---------- Task data ----------

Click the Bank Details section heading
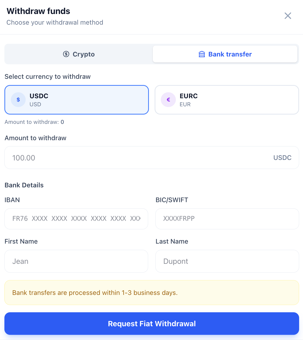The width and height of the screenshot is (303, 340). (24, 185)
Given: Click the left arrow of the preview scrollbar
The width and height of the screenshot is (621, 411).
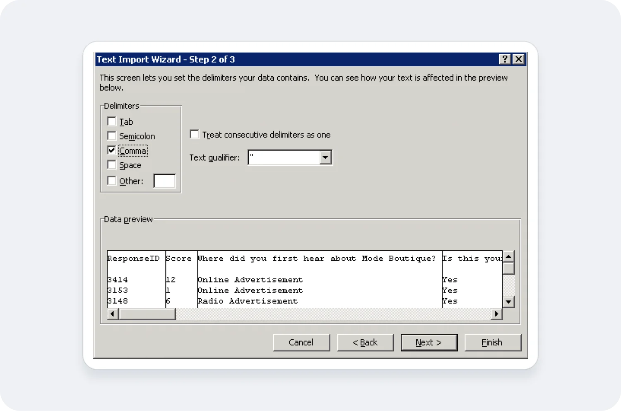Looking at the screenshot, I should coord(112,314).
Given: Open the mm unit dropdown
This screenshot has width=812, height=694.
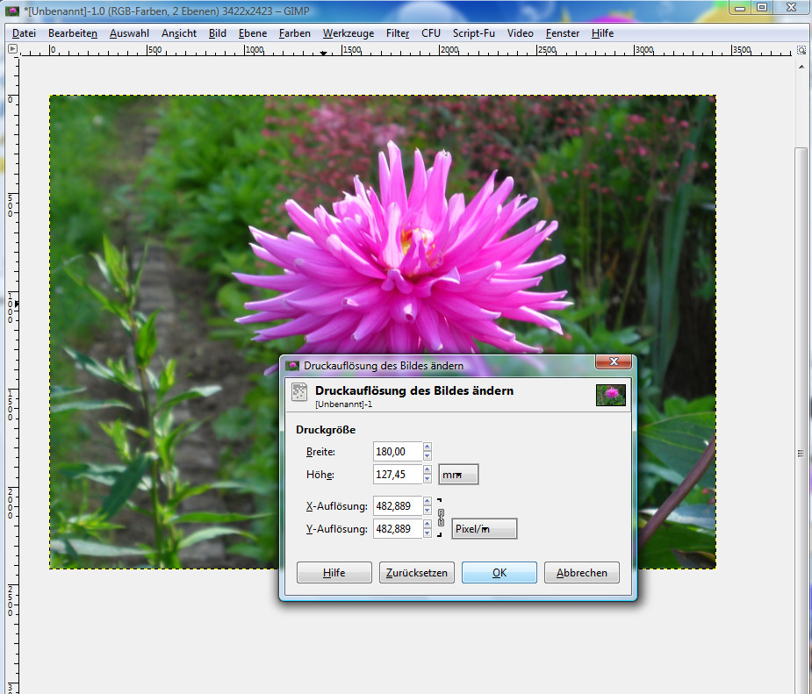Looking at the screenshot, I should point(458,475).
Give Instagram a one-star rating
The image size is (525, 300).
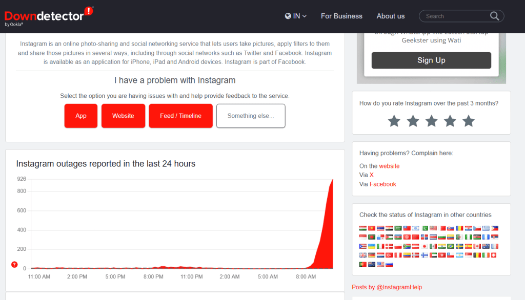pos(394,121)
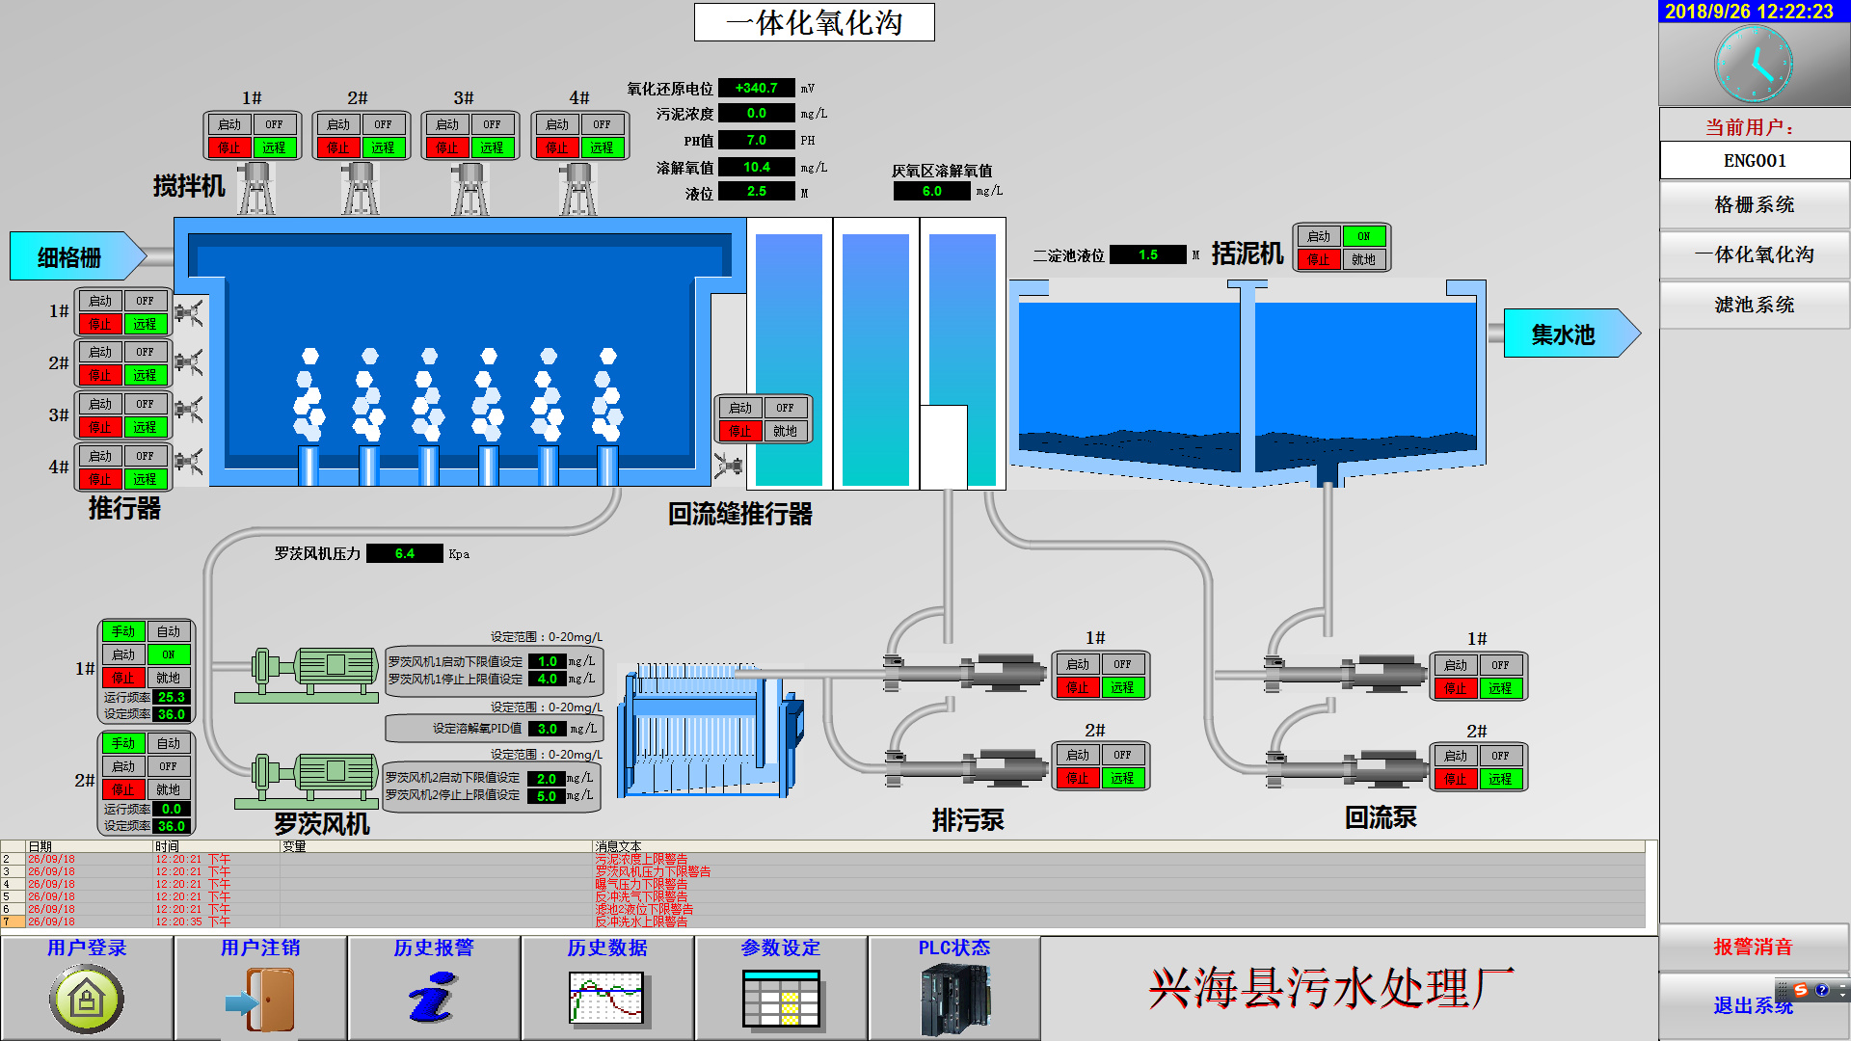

----------

» What the exercise asks
Transcribe every line of text in the entries above word for word, leaving out the pictures.

» Written reply
Click the Bank Details section heading
The width and height of the screenshot is (303, 340). (24, 185)
Given: Click the left arrow of the preview scrollbar
The width and height of the screenshot is (621, 411).
Looking at the screenshot, I should coord(112,314).
Given: Open the mm unit dropdown
This screenshot has width=812, height=694.
Looking at the screenshot, I should point(458,475).
Give Instagram a one-star rating
The image size is (525, 300).
pos(394,121)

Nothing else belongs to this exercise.